Mbathio Beye was crowned the first “Miss Black France” April 28 under a heavy cloud of controversy in the still racially-charged city of Paris.
The exclusive contest was created to celebrate Black beauty in a way traditional beauty contests failed to do, one organizer said.
“The Traditional Miss France contest is not representing today’s French population accurately. There are usually very few Black candidates in it,” Frederic Royer, one of the organizers of Miss Black France, told AFP. “Our contest aims to focus on these women, who are rarely given any media attention.”
The pageant was a joint project between the French Representative Council of Black Associations (CRAN) and the organizers of the traditional Miss France competition, according to RT.com.
But many decried the contest as unnecessary, divisive, “stupid” and even “dangerous.” Even CRAN’s founder and former president Patrick Lozès called it hardly “progressive.”
“This logic is detrimental to the values of French society,” he said, according to the Black women’s website Madame Noire. “If I think that there are not enough Black people in the most prestigious schools and companies, am I going to go create establishments exclusively reserved for Blacks?”
He later said such exclusive events undercut attempts at integrating Blacks into French society.
“Everything possible must be done so that these people recognize themselves as French, and not as Black people living in France,” he added. “We can’t start having ethnically exclusive contests if our ultimate goal is to have all-inclusive national contests.
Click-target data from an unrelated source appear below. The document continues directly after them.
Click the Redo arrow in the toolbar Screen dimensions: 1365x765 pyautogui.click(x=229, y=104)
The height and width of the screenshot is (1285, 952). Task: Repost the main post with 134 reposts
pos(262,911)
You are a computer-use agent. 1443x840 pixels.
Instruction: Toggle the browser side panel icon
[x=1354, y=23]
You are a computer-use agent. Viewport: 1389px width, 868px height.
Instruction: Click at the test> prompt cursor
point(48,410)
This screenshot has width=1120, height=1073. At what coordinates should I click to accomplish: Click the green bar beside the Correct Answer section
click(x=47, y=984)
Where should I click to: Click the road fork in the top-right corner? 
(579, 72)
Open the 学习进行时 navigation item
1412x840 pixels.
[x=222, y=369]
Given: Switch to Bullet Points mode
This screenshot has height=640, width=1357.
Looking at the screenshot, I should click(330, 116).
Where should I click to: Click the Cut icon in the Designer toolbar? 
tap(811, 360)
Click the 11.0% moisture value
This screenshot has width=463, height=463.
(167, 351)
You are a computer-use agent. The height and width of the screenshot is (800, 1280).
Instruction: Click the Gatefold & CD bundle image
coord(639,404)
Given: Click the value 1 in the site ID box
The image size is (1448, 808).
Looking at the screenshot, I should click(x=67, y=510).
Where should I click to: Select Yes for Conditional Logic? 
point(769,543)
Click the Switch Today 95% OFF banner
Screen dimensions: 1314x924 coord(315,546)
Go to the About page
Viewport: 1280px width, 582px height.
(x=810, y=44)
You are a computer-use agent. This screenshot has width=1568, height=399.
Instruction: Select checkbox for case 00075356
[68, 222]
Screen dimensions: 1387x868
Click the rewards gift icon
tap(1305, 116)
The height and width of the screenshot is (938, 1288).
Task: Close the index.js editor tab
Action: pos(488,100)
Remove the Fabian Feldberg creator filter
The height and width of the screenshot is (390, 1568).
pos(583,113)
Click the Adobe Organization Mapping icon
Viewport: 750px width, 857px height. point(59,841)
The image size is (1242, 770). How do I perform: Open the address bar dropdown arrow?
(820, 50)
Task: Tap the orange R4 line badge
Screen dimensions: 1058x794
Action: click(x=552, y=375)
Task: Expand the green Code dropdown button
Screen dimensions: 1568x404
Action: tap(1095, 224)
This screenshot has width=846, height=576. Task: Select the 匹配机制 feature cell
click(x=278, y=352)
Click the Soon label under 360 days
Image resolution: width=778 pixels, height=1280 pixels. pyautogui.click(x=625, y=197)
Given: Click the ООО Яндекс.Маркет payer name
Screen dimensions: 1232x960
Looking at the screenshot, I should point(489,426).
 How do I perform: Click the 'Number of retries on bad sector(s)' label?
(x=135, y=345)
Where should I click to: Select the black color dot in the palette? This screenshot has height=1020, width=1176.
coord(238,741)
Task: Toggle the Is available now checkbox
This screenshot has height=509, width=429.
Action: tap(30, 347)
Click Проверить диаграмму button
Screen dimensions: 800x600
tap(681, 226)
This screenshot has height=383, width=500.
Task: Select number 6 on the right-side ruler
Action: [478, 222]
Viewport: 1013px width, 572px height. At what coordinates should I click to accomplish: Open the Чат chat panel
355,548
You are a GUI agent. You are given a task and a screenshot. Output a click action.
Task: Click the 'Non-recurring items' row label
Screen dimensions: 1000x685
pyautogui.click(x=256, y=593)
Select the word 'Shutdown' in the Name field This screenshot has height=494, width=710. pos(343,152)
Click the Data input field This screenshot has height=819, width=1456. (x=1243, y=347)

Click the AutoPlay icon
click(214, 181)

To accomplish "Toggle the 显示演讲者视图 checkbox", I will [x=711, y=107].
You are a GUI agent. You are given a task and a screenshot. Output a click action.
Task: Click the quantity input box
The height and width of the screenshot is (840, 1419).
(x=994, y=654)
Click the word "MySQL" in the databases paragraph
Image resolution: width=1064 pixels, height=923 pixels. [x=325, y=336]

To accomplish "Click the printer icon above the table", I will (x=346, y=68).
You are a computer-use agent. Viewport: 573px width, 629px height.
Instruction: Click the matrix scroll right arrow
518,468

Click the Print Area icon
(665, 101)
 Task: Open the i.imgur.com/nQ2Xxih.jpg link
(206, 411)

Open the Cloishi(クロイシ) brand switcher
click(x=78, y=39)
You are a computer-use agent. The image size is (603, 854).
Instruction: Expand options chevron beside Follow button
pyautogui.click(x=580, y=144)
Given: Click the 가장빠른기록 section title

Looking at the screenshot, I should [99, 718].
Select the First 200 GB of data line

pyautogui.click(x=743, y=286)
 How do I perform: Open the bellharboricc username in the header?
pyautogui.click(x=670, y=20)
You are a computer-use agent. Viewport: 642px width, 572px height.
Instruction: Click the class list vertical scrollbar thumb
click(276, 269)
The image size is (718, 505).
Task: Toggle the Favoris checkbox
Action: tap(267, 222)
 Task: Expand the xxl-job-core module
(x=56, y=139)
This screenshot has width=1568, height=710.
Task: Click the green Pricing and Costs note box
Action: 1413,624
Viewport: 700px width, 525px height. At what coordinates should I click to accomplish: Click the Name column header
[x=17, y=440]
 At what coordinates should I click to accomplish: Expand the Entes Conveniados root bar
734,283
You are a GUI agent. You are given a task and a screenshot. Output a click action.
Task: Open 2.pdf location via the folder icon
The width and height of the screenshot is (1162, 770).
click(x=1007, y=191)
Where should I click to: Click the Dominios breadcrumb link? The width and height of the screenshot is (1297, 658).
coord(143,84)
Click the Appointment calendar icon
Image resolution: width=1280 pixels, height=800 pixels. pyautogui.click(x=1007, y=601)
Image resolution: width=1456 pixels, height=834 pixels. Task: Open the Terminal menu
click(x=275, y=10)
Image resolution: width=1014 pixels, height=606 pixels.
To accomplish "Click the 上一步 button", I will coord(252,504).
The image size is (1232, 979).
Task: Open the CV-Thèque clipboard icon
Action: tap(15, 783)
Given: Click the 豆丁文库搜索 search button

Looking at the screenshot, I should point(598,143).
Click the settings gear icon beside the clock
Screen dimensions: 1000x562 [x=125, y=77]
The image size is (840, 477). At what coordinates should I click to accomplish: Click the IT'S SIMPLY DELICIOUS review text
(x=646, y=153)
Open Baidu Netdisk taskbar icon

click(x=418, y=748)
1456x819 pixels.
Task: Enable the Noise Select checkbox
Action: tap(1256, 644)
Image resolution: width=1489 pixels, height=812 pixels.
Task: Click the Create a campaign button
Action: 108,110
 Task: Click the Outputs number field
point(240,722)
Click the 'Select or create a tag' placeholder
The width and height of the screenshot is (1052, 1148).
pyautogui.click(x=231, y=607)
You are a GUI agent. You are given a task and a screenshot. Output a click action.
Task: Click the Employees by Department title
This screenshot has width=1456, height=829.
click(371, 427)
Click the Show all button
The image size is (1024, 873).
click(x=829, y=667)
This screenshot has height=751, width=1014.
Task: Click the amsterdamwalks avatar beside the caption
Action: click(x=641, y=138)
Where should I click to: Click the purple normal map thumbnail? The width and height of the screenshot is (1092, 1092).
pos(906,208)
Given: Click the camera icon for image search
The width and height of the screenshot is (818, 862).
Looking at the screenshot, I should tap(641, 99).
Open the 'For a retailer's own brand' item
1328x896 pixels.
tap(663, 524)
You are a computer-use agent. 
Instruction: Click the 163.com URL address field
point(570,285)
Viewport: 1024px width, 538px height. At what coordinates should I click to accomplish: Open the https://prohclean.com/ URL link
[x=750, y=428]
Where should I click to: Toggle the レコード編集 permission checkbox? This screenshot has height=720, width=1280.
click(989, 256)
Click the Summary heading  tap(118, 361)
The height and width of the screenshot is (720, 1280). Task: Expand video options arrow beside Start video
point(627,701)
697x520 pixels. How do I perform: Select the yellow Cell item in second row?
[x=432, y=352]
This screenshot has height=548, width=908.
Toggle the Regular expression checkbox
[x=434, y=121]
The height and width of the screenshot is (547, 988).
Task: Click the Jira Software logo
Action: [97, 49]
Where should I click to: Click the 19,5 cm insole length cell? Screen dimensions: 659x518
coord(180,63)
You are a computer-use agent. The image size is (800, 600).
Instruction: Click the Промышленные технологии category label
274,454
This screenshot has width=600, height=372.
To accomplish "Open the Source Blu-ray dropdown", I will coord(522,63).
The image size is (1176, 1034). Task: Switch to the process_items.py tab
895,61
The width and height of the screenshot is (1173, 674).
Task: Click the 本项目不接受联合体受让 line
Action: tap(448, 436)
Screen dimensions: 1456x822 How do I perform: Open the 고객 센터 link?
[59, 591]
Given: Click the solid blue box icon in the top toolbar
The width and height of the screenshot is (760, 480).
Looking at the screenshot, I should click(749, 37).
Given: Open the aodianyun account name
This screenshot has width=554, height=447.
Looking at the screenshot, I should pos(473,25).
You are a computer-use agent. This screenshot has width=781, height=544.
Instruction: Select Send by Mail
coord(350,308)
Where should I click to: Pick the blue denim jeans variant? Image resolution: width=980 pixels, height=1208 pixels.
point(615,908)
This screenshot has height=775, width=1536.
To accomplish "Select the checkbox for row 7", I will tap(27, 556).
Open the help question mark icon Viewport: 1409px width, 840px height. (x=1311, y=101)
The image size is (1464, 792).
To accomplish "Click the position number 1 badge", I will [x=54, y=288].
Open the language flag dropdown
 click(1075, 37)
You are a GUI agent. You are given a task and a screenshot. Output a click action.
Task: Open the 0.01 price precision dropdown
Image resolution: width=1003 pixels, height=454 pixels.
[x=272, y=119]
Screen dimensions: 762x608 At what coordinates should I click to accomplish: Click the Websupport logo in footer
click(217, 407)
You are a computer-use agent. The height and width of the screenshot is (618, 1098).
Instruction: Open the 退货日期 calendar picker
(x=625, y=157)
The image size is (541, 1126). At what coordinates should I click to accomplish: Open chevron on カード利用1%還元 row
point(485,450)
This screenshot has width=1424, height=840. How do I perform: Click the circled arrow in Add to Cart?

It’s a serious strategic error.”
Historian Pascal Blanchard, a specialist in immigration at France’s National Centre for Scientific Research, shot down the initiative’s supporters who pointed to ethnically-exclusive beauty contests in the United States.
“I know that in the U.S., there are ethnic beauty contests. The fact that they’re tolerated doesn’t change my mind,” he said. “Anytime that anyone, no matter where in the world, talks to me about a contest reserved for a specific racial category, I hit the roof!”
Despite the philosophical wrangling, the show went on. In the end, Beye, a 21-year-old marketing student from Senegal, won after being selected from a pool of 1,000 applicants and beating out 16 other finalists.